> Supplied records:

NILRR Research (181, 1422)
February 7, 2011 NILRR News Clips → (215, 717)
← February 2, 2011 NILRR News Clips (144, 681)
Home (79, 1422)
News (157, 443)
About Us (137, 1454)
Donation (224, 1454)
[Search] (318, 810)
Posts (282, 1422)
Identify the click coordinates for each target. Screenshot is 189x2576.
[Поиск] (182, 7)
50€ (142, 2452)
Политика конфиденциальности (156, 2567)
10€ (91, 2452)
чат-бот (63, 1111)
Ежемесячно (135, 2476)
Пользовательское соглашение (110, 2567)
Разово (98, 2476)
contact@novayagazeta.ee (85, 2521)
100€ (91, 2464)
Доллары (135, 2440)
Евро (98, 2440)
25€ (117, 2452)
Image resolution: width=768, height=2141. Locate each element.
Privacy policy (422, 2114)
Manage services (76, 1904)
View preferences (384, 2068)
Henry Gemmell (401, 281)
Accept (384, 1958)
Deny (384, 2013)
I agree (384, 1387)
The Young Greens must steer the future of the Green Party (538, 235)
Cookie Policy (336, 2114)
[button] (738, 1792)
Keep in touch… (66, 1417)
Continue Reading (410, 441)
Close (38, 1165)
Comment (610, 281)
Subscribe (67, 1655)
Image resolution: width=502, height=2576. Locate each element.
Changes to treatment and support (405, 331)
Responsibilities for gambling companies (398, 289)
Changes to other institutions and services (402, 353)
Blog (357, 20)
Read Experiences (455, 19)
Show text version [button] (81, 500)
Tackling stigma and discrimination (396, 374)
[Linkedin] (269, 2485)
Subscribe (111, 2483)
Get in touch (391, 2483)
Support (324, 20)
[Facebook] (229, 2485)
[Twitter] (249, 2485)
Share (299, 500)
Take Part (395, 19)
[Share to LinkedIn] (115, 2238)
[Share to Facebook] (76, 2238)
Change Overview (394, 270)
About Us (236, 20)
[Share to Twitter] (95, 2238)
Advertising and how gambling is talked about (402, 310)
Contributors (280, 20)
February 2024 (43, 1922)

> What is being asked: If a line contains the word "height", it counts; please state how many such lines the records above have, and nothing more.

> Written response: 2